Limpieza de neceser de primavera: qué productos tirar, cuáles conservar y cuáles añadir en abril

Con la llegada de la primavera, no solo cambiamos de armario. Nuestro neceser también necesita una revisión a fondo.

Hacer una buena limpieza de neceser de primavera es clave para adaptar tu rutina a esta nueva temporada.

Después de meses de frío, texturas densas y rutinas más protectoras, abril es el momento ideal para hacer limpieza, simplificar y adaptar nuestros productos a la nueva temporada.

Pero no se trata solo de tirar por tirar. Una buena limpieza de neceser implica saber qué ya no funciona, qué sigue siendo útil y qué necesita tu piel ahora mismo.

Lo que deberías tirar (sin remordimientos)

Empieza por lo evidente, pero que muchas veces ignoramos:

  • Productos caducados o con mal olor: Si ha cambiado el color, la textura o el aroma, no hay debate. Tu piel no necesita riesgos innecesarios.

  • Protectores solares del verano pasado: Sí, duele tirarlos, pero su eficacia ya no está garantizada. Y en esta época, la protección solar deja de ser opcional.

  • Bases de maquillaje demasiado pesadas: Las fórmulas ultra cubrientes que en invierno funcionaban bien pueden resultar asfixiantes ahora.

  • Cremas excesivamente densas: Si sientes la piel “cargada” o con más brillos de lo normal, es una señal clara.

Lo que puedes conservar (y seguir aprovechando)

No todo lo de invierno se descarta. Hay básicos que siguen siendo tus aliados:

  • Limpiadores suaves: Una buena limpieza nunca pasa de temporada.

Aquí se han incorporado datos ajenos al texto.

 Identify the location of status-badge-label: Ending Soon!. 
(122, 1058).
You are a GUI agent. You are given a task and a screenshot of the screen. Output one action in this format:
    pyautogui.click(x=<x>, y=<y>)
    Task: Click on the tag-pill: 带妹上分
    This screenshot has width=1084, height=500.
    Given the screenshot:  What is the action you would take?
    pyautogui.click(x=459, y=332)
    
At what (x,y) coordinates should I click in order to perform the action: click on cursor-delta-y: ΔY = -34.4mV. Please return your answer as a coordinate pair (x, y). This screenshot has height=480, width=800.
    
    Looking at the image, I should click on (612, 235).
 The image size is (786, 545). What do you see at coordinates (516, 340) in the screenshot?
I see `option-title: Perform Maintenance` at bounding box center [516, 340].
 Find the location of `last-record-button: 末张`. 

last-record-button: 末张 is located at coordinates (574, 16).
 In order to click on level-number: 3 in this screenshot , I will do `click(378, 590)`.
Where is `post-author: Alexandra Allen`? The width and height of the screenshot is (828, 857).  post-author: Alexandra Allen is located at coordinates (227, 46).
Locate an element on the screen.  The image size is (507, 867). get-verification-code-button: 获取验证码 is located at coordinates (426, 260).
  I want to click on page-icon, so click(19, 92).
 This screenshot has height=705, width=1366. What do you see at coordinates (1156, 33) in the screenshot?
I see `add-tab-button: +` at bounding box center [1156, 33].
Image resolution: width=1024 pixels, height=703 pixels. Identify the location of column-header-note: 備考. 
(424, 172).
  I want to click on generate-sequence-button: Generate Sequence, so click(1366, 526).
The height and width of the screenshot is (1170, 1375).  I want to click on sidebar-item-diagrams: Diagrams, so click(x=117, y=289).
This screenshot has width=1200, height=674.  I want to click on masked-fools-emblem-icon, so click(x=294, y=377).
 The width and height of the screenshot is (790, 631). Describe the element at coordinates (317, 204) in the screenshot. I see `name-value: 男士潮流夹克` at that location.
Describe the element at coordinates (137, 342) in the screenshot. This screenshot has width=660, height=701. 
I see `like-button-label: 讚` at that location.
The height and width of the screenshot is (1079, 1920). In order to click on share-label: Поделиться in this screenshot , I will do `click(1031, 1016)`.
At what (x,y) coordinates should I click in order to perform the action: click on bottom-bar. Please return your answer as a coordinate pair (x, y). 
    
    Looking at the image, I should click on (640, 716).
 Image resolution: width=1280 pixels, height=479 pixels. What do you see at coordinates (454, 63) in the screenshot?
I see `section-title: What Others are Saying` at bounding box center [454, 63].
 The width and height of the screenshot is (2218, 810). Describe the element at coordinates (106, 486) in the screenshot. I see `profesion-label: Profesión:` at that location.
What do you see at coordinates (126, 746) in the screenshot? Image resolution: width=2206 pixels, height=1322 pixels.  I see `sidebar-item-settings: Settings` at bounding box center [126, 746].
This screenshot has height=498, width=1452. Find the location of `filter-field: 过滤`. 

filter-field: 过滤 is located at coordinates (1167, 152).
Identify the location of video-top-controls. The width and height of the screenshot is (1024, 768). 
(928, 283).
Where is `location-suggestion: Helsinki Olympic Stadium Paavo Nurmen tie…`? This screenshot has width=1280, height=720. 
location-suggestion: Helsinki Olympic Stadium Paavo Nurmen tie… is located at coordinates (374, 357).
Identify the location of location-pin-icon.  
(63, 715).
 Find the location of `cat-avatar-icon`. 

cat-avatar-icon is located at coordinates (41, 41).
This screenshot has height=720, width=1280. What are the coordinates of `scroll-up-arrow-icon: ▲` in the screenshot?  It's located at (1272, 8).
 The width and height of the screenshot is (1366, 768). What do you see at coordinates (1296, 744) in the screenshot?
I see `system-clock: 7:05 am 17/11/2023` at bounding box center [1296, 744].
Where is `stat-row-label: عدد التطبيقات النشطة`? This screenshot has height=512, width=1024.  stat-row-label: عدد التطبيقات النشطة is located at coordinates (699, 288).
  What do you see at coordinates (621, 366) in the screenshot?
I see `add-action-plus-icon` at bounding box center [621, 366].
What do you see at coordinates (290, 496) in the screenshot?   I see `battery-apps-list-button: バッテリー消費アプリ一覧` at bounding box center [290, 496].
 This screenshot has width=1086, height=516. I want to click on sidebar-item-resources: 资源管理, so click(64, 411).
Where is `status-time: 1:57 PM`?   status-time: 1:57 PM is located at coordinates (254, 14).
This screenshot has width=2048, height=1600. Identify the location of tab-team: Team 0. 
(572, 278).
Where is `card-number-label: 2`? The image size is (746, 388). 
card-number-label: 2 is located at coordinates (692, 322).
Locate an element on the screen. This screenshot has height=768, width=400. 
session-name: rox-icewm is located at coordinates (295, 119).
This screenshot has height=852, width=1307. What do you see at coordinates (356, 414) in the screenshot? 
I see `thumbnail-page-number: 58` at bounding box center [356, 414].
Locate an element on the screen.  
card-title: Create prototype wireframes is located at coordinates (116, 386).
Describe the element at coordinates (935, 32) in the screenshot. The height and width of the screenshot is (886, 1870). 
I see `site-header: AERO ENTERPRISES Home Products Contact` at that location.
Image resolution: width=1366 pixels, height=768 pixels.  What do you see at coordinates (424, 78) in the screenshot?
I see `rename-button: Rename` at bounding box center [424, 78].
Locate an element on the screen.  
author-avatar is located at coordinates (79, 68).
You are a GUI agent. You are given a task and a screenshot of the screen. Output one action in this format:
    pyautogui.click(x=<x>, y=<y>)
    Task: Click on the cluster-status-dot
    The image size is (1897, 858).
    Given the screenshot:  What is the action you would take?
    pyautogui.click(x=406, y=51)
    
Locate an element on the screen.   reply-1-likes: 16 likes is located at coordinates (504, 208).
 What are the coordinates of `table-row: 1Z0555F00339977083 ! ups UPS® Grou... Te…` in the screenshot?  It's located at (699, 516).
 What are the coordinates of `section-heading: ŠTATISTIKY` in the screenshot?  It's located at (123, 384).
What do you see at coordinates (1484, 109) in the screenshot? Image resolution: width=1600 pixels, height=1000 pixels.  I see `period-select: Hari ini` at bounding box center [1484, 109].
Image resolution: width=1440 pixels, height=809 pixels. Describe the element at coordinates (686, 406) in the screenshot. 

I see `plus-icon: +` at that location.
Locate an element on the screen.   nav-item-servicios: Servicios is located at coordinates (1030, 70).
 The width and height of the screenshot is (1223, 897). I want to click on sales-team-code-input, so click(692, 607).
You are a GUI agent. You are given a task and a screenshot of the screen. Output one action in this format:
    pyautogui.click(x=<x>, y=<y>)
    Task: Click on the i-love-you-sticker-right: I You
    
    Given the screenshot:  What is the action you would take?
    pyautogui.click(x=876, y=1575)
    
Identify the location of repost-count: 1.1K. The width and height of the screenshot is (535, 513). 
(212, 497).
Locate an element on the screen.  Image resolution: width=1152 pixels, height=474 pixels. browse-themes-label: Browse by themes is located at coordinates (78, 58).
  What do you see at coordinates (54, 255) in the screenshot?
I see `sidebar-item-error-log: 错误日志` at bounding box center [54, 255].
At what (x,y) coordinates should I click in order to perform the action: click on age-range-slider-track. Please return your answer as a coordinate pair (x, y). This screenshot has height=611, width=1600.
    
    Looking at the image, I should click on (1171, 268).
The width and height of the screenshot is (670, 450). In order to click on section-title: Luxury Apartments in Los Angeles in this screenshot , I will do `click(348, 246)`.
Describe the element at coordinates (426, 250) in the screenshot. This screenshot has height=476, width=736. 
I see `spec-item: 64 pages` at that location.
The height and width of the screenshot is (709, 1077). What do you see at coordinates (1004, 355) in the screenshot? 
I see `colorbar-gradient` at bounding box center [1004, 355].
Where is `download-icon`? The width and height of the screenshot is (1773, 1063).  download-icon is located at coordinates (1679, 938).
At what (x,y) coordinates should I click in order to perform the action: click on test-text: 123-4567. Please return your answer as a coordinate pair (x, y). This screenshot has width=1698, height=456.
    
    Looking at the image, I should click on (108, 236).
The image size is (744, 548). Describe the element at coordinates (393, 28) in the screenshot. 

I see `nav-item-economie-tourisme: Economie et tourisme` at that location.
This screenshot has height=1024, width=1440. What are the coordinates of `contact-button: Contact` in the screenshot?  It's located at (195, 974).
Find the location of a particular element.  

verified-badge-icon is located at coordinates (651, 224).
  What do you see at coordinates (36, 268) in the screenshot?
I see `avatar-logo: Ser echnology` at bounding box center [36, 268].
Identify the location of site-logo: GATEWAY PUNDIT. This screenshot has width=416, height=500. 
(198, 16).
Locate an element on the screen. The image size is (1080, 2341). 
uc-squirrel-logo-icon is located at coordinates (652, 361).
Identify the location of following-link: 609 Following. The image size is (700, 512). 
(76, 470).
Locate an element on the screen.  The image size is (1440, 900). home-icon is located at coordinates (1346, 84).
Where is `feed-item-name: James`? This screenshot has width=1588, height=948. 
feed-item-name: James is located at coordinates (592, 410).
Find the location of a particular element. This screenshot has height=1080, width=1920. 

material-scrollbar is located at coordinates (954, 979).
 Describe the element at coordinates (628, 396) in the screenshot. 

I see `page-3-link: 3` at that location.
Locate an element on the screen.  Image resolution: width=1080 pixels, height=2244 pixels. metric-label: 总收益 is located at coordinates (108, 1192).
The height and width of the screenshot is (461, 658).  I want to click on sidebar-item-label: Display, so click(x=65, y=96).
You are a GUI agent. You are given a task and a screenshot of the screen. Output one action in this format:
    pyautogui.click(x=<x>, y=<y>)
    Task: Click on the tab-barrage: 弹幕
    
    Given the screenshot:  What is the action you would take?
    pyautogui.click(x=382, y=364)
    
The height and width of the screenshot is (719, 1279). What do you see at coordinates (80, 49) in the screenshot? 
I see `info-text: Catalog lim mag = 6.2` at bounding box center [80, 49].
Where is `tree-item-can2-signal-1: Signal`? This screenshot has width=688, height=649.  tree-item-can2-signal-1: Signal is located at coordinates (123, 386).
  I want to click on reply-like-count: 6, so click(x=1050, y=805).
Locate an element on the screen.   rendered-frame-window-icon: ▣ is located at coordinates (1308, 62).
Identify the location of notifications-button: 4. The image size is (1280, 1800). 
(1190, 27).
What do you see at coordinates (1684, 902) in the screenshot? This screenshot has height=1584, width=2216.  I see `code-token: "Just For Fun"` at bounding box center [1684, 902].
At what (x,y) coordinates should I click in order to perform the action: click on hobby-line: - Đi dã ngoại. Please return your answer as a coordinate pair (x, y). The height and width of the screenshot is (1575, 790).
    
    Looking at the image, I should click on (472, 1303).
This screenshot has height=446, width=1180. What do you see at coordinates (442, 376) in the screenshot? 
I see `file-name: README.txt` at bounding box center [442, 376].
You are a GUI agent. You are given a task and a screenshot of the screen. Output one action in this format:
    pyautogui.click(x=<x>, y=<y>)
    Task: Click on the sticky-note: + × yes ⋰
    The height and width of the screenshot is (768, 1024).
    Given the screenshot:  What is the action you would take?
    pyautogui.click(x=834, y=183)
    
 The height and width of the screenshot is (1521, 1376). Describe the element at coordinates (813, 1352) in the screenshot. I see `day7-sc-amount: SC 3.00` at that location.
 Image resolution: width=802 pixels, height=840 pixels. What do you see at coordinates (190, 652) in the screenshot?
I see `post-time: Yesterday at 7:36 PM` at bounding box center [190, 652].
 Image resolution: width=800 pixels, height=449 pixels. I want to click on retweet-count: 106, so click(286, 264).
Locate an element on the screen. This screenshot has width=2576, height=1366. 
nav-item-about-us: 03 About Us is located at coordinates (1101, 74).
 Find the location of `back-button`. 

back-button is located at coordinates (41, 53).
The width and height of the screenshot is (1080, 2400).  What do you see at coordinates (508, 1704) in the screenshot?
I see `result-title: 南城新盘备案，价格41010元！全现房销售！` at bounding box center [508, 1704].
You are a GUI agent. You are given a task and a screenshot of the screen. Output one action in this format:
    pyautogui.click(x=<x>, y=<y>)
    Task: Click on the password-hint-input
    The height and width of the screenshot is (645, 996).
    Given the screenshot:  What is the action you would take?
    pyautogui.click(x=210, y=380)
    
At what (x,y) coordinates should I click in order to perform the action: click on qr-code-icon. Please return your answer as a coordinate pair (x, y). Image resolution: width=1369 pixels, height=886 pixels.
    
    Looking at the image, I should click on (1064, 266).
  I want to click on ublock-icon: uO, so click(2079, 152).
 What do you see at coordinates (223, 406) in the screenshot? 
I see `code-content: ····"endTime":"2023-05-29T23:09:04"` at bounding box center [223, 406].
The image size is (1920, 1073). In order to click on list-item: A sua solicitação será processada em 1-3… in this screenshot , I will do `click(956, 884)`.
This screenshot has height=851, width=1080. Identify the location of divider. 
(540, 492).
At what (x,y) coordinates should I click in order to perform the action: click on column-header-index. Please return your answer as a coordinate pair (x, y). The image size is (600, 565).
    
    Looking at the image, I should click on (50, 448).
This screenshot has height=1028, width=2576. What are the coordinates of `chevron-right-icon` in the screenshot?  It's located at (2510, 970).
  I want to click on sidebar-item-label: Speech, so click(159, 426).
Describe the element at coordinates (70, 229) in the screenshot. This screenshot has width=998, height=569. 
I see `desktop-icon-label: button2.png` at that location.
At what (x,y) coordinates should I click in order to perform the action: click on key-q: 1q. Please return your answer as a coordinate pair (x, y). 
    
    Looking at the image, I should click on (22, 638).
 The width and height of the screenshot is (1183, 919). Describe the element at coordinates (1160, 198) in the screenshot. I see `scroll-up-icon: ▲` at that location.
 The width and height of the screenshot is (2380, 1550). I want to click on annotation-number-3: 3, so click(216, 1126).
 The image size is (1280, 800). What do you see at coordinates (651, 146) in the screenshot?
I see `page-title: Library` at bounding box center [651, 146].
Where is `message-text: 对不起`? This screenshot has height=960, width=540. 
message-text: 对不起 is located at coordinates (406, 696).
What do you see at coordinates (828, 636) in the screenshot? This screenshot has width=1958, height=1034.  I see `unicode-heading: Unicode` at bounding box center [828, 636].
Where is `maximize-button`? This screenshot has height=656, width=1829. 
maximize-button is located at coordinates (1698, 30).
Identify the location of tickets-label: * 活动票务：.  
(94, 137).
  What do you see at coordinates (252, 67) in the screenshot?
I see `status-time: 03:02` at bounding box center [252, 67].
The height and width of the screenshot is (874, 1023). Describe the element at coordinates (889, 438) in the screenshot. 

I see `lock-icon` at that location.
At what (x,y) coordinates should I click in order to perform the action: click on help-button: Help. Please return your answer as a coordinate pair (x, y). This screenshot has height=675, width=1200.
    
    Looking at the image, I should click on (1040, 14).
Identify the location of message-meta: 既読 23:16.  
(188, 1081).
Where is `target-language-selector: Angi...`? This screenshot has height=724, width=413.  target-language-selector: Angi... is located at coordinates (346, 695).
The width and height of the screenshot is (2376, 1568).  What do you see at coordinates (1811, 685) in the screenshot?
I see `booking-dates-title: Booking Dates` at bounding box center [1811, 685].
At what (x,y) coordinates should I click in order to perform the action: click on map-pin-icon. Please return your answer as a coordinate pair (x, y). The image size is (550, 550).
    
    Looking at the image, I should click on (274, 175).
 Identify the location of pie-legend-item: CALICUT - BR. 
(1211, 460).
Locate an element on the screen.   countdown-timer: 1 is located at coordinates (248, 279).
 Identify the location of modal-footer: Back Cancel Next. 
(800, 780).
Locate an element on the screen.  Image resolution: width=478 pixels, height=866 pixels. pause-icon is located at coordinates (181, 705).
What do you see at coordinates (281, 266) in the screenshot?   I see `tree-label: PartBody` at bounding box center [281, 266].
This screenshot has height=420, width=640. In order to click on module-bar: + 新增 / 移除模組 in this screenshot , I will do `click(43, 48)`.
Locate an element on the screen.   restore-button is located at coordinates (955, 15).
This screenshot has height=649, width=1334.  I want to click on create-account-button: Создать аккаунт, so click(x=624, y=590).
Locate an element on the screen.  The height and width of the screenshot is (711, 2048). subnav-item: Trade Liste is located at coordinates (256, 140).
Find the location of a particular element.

  • Sérums hidratantes: Ingredientes como el ácido hialurónico siguen siendo clave todo el año.

  • Tratamientos específicos: Si estás usando activos como retinol o ácidos (y te funcionan), no tienes que abandonarlos, solo ajustar su uso.

  • Contorno de ojos: La zona más delicada del rostro no entiende de estaciones.

Lo que deberías añadir en abril

Aquí es donde tu rutina realmente se transforma:

  • Protector solar (SPF 30 o 50) todos los días: Sin excusas. Incluso si está nublado.

  • Antioxidantes por la mañana: La vitamina C ayuda a proteger la piel del daño ambiental y aporta luminosidad.

  • Hidratantes ligeras: Texturas gel o emulsión que mantengan la hidratación sin saturar.

  • Brumas faciales o tónicos refrescantes: Ideales para calmar la piel en días de calor o alta exposición al exterior.

Simplifica tu rutina

La primavera es un buen momento para hacerlo más fácil. No necesitas una rutina de 10 pasos para cuidar tu piel: menos productos, bien elegidos, funcionan mejor.

Apuesta por lo esencial: una buena limpieza, hidratación y protección solar. Escucha lo que tu piel necesita en cada momento y evita sobrecargarla con activos innecesarios.

Simplificar no solo mejora tu piel, también hace que tu rutina sea más consciente, práctica y, sobre todo, efectiva. Además, ahorras tiempo y cuidar tu piel se vuelve mucho más fácil y llevadero en el día a día.